Available data:
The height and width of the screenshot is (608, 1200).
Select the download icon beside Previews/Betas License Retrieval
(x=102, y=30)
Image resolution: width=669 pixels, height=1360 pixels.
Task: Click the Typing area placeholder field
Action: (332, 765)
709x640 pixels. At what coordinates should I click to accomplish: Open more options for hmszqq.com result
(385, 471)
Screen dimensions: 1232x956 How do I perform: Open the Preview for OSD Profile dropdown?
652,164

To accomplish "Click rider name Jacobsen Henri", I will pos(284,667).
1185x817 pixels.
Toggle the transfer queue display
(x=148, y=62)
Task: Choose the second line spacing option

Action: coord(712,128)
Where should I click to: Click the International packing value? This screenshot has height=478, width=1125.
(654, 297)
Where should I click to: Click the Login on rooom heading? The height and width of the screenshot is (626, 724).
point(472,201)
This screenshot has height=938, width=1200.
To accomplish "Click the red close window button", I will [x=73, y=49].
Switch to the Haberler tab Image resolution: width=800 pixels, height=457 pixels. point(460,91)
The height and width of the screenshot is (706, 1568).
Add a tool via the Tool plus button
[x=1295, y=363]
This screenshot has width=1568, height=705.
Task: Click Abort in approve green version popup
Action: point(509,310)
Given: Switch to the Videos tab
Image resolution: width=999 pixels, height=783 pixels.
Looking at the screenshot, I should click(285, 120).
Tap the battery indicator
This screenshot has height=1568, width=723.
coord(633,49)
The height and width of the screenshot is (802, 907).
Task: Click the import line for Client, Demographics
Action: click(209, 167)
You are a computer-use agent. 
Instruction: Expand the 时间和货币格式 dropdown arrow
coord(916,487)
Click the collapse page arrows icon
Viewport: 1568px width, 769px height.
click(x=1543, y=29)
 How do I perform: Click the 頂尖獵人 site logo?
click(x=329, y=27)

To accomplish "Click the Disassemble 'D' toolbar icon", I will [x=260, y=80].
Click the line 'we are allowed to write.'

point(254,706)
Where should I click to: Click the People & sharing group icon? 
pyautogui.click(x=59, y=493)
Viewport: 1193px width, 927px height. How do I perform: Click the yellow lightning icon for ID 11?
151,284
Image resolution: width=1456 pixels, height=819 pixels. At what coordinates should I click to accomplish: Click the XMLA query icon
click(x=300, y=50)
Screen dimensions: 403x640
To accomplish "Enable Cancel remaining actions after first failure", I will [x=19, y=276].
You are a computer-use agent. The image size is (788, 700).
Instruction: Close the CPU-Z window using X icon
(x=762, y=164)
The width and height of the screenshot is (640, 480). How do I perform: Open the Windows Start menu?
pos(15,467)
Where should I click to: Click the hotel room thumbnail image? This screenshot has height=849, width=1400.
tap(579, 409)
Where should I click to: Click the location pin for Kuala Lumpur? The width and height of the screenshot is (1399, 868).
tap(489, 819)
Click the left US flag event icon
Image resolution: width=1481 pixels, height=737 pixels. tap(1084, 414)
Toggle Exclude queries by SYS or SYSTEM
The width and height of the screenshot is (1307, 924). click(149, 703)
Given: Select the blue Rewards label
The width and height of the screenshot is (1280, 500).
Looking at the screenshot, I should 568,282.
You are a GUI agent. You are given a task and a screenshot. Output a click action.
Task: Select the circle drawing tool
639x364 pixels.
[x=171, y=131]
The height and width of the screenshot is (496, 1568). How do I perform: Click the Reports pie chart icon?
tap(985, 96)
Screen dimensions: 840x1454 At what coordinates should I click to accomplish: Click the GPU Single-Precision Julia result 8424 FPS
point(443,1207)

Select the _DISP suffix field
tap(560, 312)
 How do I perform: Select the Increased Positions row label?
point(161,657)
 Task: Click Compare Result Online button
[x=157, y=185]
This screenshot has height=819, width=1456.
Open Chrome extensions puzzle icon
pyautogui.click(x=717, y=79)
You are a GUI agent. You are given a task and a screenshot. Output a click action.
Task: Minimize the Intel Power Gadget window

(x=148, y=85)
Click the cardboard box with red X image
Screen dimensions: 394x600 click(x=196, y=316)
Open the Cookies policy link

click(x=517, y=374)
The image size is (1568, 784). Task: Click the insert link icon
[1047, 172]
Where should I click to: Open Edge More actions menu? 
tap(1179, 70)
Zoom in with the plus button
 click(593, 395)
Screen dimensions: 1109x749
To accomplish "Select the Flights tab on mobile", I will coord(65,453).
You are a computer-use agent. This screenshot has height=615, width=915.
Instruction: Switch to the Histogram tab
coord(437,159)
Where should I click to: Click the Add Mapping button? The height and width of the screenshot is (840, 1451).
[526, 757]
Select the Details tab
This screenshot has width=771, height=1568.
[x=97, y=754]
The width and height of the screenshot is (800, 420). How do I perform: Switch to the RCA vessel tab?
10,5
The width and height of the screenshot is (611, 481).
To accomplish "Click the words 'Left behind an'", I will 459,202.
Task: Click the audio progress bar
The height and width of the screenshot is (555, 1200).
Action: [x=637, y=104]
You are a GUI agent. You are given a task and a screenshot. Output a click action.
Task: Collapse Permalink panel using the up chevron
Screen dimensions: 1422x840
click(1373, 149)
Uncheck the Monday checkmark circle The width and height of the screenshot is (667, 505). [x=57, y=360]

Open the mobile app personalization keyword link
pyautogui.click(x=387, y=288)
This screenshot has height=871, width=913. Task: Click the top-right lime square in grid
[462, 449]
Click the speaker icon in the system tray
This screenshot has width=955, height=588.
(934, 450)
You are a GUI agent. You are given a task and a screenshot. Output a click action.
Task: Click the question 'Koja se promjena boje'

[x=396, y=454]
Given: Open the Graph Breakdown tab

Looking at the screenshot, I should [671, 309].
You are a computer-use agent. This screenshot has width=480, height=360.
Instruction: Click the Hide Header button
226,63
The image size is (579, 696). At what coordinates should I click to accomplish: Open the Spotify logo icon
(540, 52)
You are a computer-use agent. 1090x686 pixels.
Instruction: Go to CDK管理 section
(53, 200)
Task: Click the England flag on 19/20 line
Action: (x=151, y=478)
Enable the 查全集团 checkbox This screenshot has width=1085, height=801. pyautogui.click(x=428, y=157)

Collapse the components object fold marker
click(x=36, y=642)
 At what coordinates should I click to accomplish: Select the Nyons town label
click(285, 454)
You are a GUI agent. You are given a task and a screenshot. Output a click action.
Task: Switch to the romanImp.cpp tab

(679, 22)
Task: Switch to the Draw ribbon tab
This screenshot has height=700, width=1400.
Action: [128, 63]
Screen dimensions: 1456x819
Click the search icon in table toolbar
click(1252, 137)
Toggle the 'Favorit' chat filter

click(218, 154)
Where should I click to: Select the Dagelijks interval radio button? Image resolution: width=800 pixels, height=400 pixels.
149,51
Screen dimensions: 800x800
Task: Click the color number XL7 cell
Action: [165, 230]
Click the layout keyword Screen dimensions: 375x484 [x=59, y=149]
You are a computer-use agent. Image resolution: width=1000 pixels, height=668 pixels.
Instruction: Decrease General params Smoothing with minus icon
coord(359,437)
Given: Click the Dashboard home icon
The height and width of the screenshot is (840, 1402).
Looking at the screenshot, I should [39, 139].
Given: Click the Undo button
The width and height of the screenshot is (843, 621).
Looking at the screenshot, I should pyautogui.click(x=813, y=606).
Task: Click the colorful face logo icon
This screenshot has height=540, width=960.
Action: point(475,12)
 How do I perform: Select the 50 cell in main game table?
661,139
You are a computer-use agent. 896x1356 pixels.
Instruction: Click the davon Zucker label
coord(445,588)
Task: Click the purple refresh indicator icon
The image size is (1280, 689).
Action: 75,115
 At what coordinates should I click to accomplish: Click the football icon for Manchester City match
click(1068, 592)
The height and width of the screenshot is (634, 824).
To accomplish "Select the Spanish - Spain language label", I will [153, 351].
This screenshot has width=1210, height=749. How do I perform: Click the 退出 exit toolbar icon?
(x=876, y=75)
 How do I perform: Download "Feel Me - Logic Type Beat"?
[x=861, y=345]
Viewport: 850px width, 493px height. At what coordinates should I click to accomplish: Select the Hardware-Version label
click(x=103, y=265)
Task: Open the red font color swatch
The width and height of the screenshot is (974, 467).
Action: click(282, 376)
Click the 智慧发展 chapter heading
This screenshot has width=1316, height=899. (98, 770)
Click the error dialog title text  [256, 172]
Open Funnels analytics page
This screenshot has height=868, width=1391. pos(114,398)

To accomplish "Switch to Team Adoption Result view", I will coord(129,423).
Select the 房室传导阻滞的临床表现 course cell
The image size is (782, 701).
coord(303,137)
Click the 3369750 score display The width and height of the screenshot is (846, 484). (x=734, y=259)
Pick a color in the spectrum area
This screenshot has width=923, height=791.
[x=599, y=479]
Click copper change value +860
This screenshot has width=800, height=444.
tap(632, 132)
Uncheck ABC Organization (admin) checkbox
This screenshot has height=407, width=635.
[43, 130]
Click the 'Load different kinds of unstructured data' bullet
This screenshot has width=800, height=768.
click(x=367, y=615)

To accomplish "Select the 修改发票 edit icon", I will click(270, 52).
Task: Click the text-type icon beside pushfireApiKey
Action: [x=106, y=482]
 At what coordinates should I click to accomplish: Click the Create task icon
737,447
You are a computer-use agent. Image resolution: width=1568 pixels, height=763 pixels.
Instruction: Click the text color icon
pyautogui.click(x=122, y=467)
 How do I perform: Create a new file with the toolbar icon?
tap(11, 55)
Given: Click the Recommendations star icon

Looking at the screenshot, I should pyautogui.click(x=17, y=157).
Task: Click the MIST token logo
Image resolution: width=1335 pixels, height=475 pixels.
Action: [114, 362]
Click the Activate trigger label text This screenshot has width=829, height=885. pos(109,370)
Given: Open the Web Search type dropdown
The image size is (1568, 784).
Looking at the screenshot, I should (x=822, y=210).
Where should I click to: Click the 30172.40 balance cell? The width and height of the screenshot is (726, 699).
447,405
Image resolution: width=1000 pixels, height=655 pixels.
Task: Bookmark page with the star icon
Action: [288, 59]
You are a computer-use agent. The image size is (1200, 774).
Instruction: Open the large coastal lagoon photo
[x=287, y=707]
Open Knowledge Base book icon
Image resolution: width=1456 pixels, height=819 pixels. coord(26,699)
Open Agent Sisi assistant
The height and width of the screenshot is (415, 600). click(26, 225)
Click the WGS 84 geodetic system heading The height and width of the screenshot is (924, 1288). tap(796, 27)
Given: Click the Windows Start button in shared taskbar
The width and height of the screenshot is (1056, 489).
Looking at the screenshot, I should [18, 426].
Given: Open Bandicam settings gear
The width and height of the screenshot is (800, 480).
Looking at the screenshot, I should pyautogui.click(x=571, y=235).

Prompt:
Show each line of the listing above that contains the word "actions".

Written answer:
To accomplish "Enable Cancel remaining actions after first failure", I will [x=19, y=276].
Where should I click to: Open Edge More actions menu? 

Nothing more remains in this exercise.